The major reason those countries have never developed a processing industry, are still stuck exporting only the raw beans, is the differential tariff structure:

Cocoa producing countries limit themselves to mainly exporting beans -rather than manufactured cocoa, or chocolate products- mostly because of tariff escalation. The EU has a bound rate of 0 percent for cocoa beans, but a 7.7 percent, and 15 percent ad valorem duty on cocoa powder and chocolate crumb containing cocoa butter respectively;

Similarly, Japan applies a bound rate of 0 percent for un-processed cocoa beans, but charges a 10 percent tax for cocoa paste wholly or partly defatted, and a 29.8 percent duty on cocoa powder containing added sugar;

The US has no ad valorem on cocoa beans, but imposes a duty of 0.52 cents/Kg for cocoa powder -with no added sugar- and tariffs could go up to 52.8 cents/Kg for imported chocolate products containing cocoa butter.

We can't tell everyone else what to do of course but why don't we make both ourselves and West Africa better off by abolishing these duties so that they can move up the processing chain?

Paul Mason still isn't understanding the Laffer Curve, is he?

That the Laffer Curve is obviously true at some level of taxation still escapes all too many people. 100% taxation of everything would leave no activity to be taxed and zero taxation of anything would raise no revenue. At some point inbetween there's a maximum amount of revenue that can be extracted from the system, quite obviously and quite clearly.

But even among those who manage to get that there are still all too many who fail to realise that each form of taxation has its own curve. We generally think - we think it's a bit high, true, others a bit low - that something like 40% on incomes is a rate which most people will cough up for. There are very few indeed who believe that a 40% VAT would have the same sort of effect. And no one at all who thinks that a 40% transactions tax, say stamp duty on housing or shares, would be an optimal level of anything at all let alone a tax rate.

Different taxes thus have different peaks of their respective Laffer Curves. Something which Paul Mason seems not to know

Windfall taxes on bank profits and on bankers’ bonuses, and a crackdown on offshore tax avoidance could – if Labour is prepared to be aggressive enough – collect serious amounts of money. So could a financial transaction tax. Touted for more than 20 years by economists on the centre left, the sums raised by a so-called Tobin tax may not be spectacular, because many of its benefits come in the form of financial markets reducing risk and suppressing speculation, thereby lowering any potential tax take.

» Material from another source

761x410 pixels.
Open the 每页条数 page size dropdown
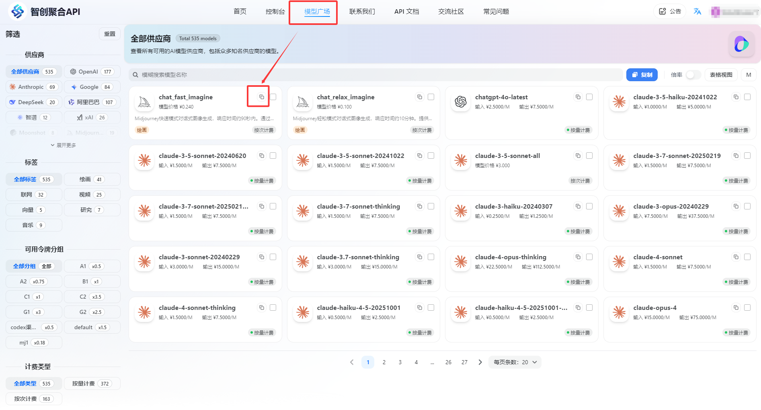point(515,362)
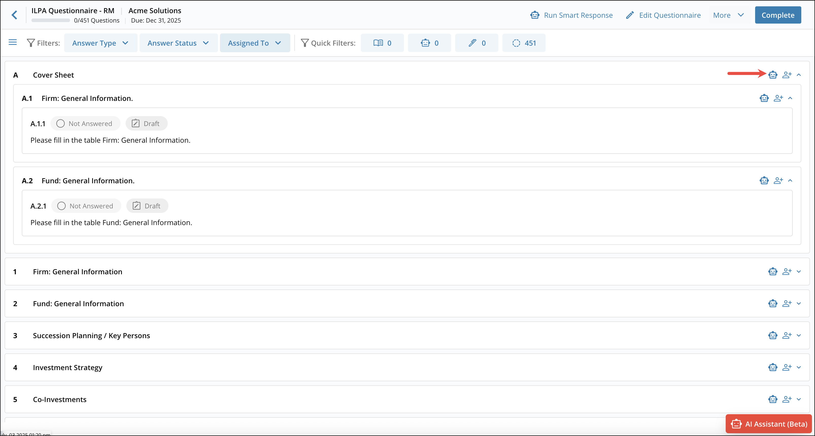Click the Complete button

pos(778,15)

But in February, former JP Morgan economist Avinash Persaud proposed a plan to extend the UK’s existing tax on share-dealing to bonds and derivatives. Even this modest proposal would generate £5bn a year. In the form advocated by the Trades Union Congress, it could raise at least £20bn.

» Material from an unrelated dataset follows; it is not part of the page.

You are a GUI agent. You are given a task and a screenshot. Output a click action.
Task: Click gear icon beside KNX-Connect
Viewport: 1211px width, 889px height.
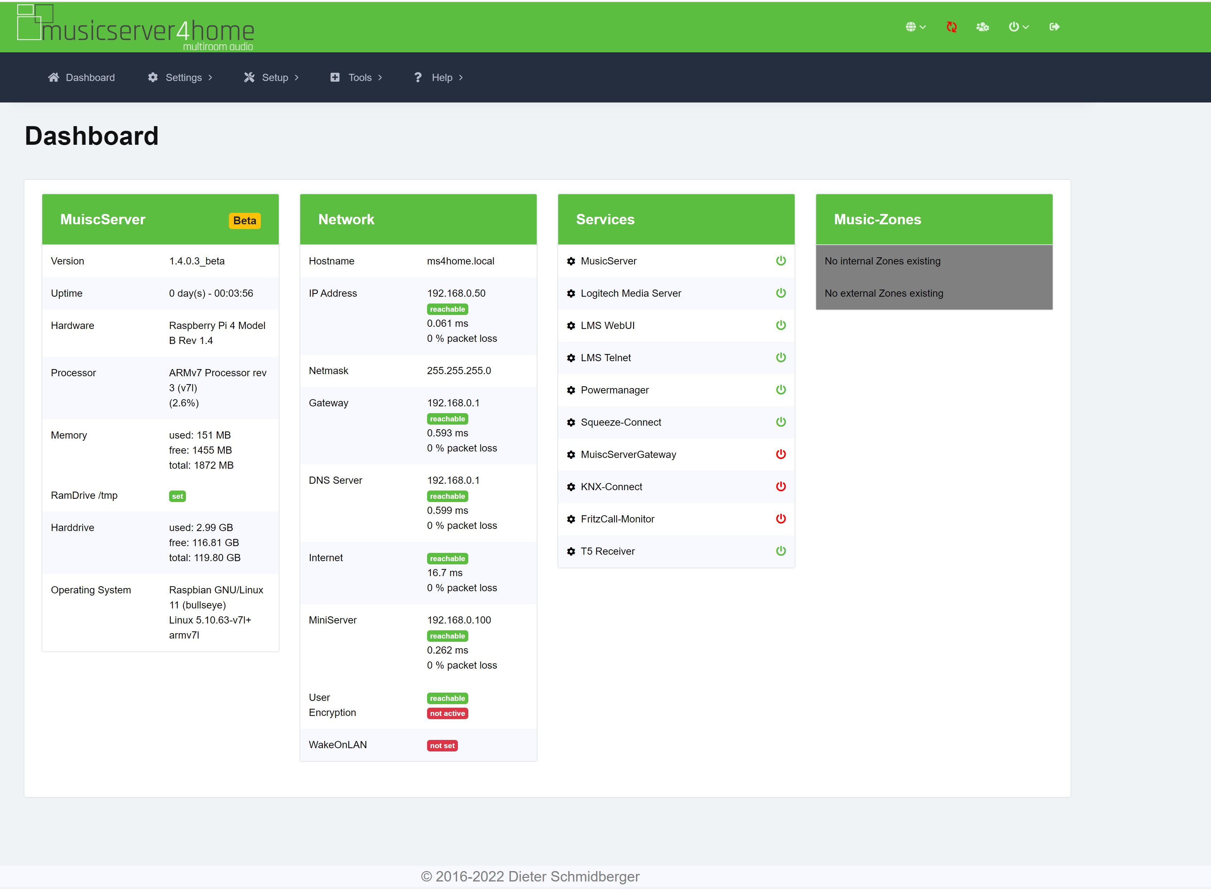pyautogui.click(x=571, y=487)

That TUC version is from the egregious Richard Murphy so we know that that's going to be wrong. The only question, as ever, is in working out why it's wrong. Fortunately, one of us has already done that. The EU's own calculations of even a 0.1% FTT were that that was well above the peak of the Laffer Curve.

And it was truly above the peak too. We are not talking about people avoiding or evading the charge, leaving the country or anything like that. Such an FTT would lower share prices, make capital more expensive, thus lead to less investment and a smaller overall economy. A smaller overall economy from which the rest of the taxation system would be able to extract less revenue, even after we take into account the direct revenue from the FTT. And recall, this was the EU's own analysis of their own proposal.

An FTT loses tax revenue, not gains it, because an FTT at any rate is higher than the Laffer Curve peak for that particular type of tax.

Which is our message to Paul Mason and others who think there is some vast pot of tax money out there that can be gained. Kings and Parliaments have been trying to extract money from us for at least a millennium now. There are no pots someone hasn't tried to tax as yet, there is no miracle to extract more from us without our noticing. And yes, Art Laffer was in fact right at a certain level of tax rate, that rate dependent upon which tax we're talking about.